United States District Court, D. Colorado

October 22, 2019

JANE DOE, Plaintiff,
v.
BOARD OF EDUCATION OF THE PRIMERO REORGANIZED SCHOOL DISTRICT RE-2, WILLIAM NACCARATO, individually and his official apacity as agent of the Primero Reorganized School District RE-2, TRISH SANCHEZ, individually and in her official capacity as agent of the Primero Reorganized School District RE-2, D.L, a minor, Z.L, a minor, and DEBRA VELASQUEZ, Defendants.

          ORDER

          KATHLEEN M TAFOYA, UNITED STATES MAGISTRATE JUDGE

         Before the court is Defendants' “Joint Unopposed Motion to Stay Proceedings Pending Ruling on Immunity Defenses.” ([“Motion”], Doc. No. 85.) In their Motion, Defendants asks that proceedings in this case be stayed, pending resolution of two Motions to Dismiss, filed respectively, by Defendants Board of Education of the Primero Reorganized School District RE-2 [the “Board”] and William Naccarato, and by Defendant Trish Sanchez. (Id.; see Doc. Nos. 50-51.) Plaintiff has not responded to Defendants' motion to stay.[1]

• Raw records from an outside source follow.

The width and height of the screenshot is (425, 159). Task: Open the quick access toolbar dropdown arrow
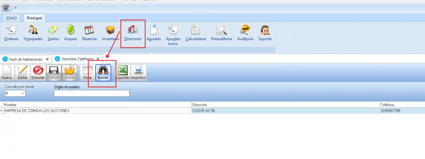tap(16, 8)
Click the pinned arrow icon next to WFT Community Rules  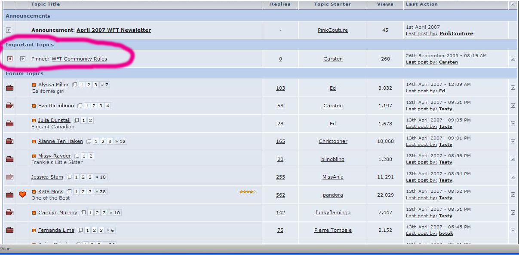point(23,59)
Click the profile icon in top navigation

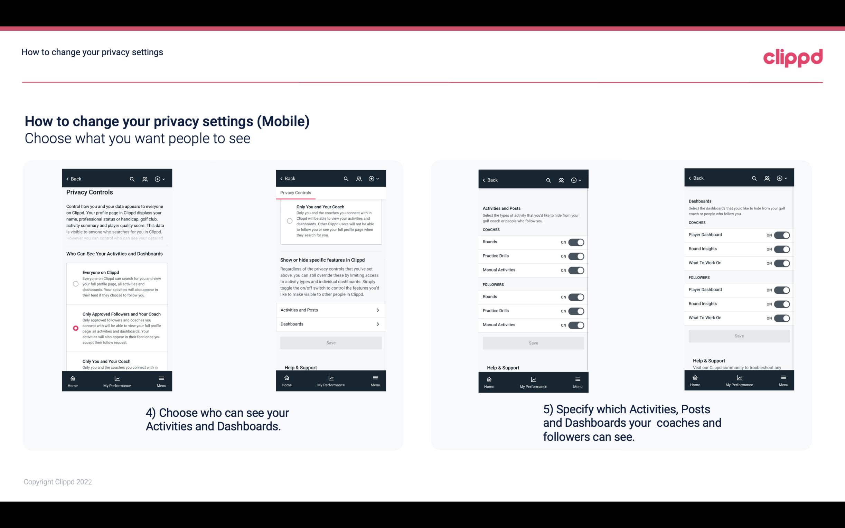[145, 179]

         Plaintiff Jane Doe is a former student in the Primero Reorganized School District [the “School District”]. ([“Complaint”], Doc. No. 48 at ¶¶ 20-21.) In her Second Amended Complaint, Plaintiff alleges that, in July 2017, when she was sixteen years old, she was sexually assaulted by two male students, Defendants D.L. and Z.L. (Id. at ¶¶ 12-13, 46-61.) The alleged sexual assaults were said to have occurred at a house owned by Defendant D.L.'s grandmother, Defendant Debra Velasquez. (Id. at ¶¶ 14, 27-28.) According to the Complaint, shortly thereafter, Plaintiff's parents reported the incident to two School District employees, Defendants Naccarato and Sanchez. (Id. at ¶¶ 73-74, 79.) It is alleged, however, that Defendants did not “tak[e] any steps to protect [Plaintiff] or investigate her rape.” (Id. at ¶ 101.) In addition, Plaintiff claims that Defendants D.L. and Z.L. “continued to be permitted to attend” school with her, despite the School District's assurances otherwise. (Id. at ¶ 121.) Plaintiff further alleges that, throughout the following school year, she was “tormented” and “harassed” on a “daily” basis by fellow School District classmates regarding the sexual assaults. (Id. at ¶¶ 86-87.) Plaintiff also alleges that Defendants “lashed out” and retaliated against her for making a complaint about the School District's handling of the matter. (Id. at ¶¶ 133-34.)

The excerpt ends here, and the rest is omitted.